Saved data entries:
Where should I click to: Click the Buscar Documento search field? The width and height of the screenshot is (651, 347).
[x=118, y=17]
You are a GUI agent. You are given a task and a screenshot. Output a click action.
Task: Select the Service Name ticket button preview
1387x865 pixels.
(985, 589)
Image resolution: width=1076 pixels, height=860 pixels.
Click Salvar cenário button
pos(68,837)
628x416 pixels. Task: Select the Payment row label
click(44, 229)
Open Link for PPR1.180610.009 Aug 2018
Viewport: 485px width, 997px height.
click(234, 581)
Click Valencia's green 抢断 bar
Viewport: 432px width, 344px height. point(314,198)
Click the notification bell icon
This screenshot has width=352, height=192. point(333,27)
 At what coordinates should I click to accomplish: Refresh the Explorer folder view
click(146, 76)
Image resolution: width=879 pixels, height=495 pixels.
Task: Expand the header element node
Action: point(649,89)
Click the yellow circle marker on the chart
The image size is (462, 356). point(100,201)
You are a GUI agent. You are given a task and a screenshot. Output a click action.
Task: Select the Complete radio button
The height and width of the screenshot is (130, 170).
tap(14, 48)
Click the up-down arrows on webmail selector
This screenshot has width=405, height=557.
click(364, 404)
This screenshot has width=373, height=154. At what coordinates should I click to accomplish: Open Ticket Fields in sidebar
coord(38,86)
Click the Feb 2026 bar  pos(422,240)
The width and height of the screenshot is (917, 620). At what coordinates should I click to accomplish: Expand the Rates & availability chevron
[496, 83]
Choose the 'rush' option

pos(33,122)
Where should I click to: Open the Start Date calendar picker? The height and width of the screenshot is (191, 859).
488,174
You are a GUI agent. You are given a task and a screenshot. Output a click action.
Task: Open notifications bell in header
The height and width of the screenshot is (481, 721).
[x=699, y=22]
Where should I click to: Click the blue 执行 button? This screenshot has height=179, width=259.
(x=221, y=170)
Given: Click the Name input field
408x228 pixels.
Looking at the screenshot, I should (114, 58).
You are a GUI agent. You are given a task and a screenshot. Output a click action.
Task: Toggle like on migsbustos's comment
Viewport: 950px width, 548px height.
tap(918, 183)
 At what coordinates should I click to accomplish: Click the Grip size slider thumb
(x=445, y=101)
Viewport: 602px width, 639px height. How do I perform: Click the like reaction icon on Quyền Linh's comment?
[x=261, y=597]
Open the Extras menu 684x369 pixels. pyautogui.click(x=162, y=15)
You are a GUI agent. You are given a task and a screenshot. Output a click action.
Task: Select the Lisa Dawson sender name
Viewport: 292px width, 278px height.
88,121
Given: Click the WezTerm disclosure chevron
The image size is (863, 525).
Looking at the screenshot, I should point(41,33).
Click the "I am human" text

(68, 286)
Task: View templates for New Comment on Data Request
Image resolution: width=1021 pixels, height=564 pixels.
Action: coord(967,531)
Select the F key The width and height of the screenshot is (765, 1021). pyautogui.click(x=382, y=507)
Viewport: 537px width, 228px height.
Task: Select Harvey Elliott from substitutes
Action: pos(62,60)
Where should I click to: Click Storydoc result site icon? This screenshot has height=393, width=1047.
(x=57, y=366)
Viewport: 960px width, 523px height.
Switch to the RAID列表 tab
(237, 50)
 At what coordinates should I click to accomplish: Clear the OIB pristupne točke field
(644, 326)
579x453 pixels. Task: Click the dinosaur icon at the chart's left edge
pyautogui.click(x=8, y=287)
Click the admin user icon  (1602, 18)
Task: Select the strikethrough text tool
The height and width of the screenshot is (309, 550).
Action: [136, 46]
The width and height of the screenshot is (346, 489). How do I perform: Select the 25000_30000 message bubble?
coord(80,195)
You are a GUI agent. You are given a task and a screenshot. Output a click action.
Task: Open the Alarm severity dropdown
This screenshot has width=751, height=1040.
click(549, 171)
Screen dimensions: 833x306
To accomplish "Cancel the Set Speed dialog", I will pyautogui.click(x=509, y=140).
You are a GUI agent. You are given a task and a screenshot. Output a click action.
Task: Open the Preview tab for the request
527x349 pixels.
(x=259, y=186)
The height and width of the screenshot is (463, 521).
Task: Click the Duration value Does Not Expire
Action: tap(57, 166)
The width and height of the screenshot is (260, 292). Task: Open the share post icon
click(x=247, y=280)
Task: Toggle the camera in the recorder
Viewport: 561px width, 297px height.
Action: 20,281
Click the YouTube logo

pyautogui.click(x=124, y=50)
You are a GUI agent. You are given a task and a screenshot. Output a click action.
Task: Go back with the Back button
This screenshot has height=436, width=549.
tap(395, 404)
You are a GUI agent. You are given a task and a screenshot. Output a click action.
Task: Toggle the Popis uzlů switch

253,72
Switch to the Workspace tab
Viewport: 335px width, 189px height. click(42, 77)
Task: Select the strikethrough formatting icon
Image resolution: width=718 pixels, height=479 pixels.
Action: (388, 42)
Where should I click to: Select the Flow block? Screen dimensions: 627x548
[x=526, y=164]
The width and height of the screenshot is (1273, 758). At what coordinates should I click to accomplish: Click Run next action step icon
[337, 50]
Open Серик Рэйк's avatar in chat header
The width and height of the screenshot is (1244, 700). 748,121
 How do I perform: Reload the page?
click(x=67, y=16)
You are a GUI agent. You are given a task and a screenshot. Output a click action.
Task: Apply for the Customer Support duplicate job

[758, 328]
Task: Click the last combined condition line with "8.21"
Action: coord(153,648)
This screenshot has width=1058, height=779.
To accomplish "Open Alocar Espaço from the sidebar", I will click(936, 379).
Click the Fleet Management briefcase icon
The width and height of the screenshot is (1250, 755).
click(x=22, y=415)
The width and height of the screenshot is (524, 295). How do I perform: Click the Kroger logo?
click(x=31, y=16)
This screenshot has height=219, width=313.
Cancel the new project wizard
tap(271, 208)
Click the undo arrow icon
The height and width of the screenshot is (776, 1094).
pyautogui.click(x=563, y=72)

■ EXERCISE DIRECTIONS
The response must be an exact reproduction of all the entries.

■ OUTPUT FOR THIS EXERCISE
Where should I click to: Click the Buscar Documento search field? The width and height of the screenshot is (651, 347).
[x=118, y=17]
You are a GUI agent. You are given a task and a screenshot. Output a click action.
Task: Select the Service Name ticket button preview
1387x865 pixels.
(985, 589)
Image resolution: width=1076 pixels, height=860 pixels.
Click Salvar cenário button
pos(68,837)
628x416 pixels. Task: Select the Payment row label
click(44, 229)
Open Link for PPR1.180610.009 Aug 2018
Viewport: 485px width, 997px height.
click(234, 581)
Click Valencia's green 抢断 bar
Viewport: 432px width, 344px height. point(314,198)
Click the notification bell icon
This screenshot has width=352, height=192. point(333,27)
 At what coordinates should I click to accomplish: Refresh the Explorer folder view
click(146, 76)
Image resolution: width=879 pixels, height=495 pixels.
Task: Expand the header element node
Action: point(649,89)
Click the yellow circle marker on the chart
The image size is (462, 356). point(100,201)
You are a GUI agent. You are given a task and a screenshot. Output a click action.
Task: Select the Complete radio button
The height and width of the screenshot is (130, 170).
tap(14, 48)
Click the up-down arrows on webmail selector
This screenshot has width=405, height=557.
click(364, 404)
This screenshot has width=373, height=154. At what coordinates should I click to accomplish: Open Ticket Fields in sidebar
coord(38,86)
Click the Feb 2026 bar  pos(422,240)
The width and height of the screenshot is (917, 620). At what coordinates should I click to accomplish: Expand the Rates & availability chevron
[496, 83]
Choose the 'rush' option

pos(33,122)
Where should I click to: Open the Start Date calendar picker? The height and width of the screenshot is (191, 859).
488,174
You are a GUI agent. You are given a task and a screenshot. Output a click action.
Task: Open notifications bell in header
The height and width of the screenshot is (481, 721).
[x=699, y=22]
Where should I click to: Click the blue 执行 button? This screenshot has height=179, width=259.
(x=221, y=170)
Given: Click the Name input field
408x228 pixels.
Looking at the screenshot, I should (114, 58).
You are a GUI agent. You are given a task and a screenshot. Output a click action.
Task: Toggle like on migsbustos's comment
Viewport: 950px width, 548px height.
tap(918, 183)
 At what coordinates should I click to accomplish: Click the Grip size slider thumb
(x=445, y=101)
Viewport: 602px width, 639px height. How do I perform: Click the like reaction icon on Quyền Linh's comment?
[x=261, y=597]
Open the Extras menu 684x369 pixels. pyautogui.click(x=162, y=15)
You are a GUI agent. You are given a task and a screenshot. Output a click action.
Task: Select the Lisa Dawson sender name
Viewport: 292px width, 278px height.
88,121
Given: Click the WezTerm disclosure chevron
The image size is (863, 525).
Looking at the screenshot, I should point(41,33).
Click the "I am human" text

(68, 286)
Task: View templates for New Comment on Data Request
Image resolution: width=1021 pixels, height=564 pixels.
Action: coord(967,531)
Select the F key The width and height of the screenshot is (765, 1021). pyautogui.click(x=382, y=507)
Viewport: 537px width, 228px height.
Task: Select Harvey Elliott from substitutes
Action: pos(62,60)
Where should I click to: Click Storydoc result site icon? This screenshot has height=393, width=1047.
(x=57, y=366)
Viewport: 960px width, 523px height.
Switch to the RAID列表 tab
(237, 50)
 At what coordinates should I click to accomplish: Clear the OIB pristupne točke field
(644, 326)
579x453 pixels. Task: Click the dinosaur icon at the chart's left edge
pyautogui.click(x=8, y=287)
Click the admin user icon  (1602, 18)
Task: Select the strikethrough text tool
The height and width of the screenshot is (309, 550).
Action: [136, 46]
The width and height of the screenshot is (346, 489). How do I perform: Select the 25000_30000 message bubble?
coord(80,195)
You are a GUI agent. You are given a task and a screenshot. Output a click action.
Task: Open the Alarm severity dropdown
This screenshot has width=751, height=1040.
click(549, 171)
Screen dimensions: 833x306
To accomplish "Cancel the Set Speed dialog", I will pyautogui.click(x=509, y=140).
You are a GUI agent. You are given a task and a screenshot. Output a click action.
Task: Open the Preview tab for the request
527x349 pixels.
(x=259, y=186)
The height and width of the screenshot is (463, 521).
Task: Click the Duration value Does Not Expire
Action: tap(57, 166)
The width and height of the screenshot is (260, 292). Task: Open the share post icon
click(x=247, y=280)
Task: Toggle the camera in the recorder
Viewport: 561px width, 297px height.
Action: 20,281
Click the YouTube logo

pyautogui.click(x=124, y=50)
You are a GUI agent. You are given a task and a screenshot. Output a click action.
Task: Go back with the Back button
This screenshot has height=436, width=549.
tap(395, 404)
You are a GUI agent. You are given a task and a screenshot. Output a click action.
Task: Toggle the Popis uzlů switch

253,72
Switch to the Workspace tab
Viewport: 335px width, 189px height. click(42, 77)
Task: Select the strikethrough formatting icon
Image resolution: width=718 pixels, height=479 pixels.
Action: (388, 42)
Where should I click to: Select the Flow block? Screen dimensions: 627x548
[x=526, y=164]
The width and height of the screenshot is (1273, 758). At what coordinates should I click to accomplish: Click Run next action step icon
[337, 50]
Open Серик Рэйк's avatar in chat header
The width and height of the screenshot is (1244, 700). 748,121
 How do I perform: Reload the page?
click(x=67, y=16)
You are a GUI agent. You are given a task and a screenshot. Output a click action.
Task: Apply for the Customer Support duplicate job

[758, 328]
Task: Click the last combined condition line with "8.21"
Action: coord(153,648)
This screenshot has width=1058, height=779.
To accomplish "Open Alocar Espaço from the sidebar", I will click(936, 379).
Click the Fleet Management briefcase icon
The width and height of the screenshot is (1250, 755).
click(x=22, y=415)
The width and height of the screenshot is (524, 295). How do I perform: Click the Kroger logo?
click(x=31, y=16)
This screenshot has height=219, width=313.
Cancel the new project wizard
tap(271, 208)
Click the undo arrow icon
The height and width of the screenshot is (776, 1094).
pyautogui.click(x=563, y=72)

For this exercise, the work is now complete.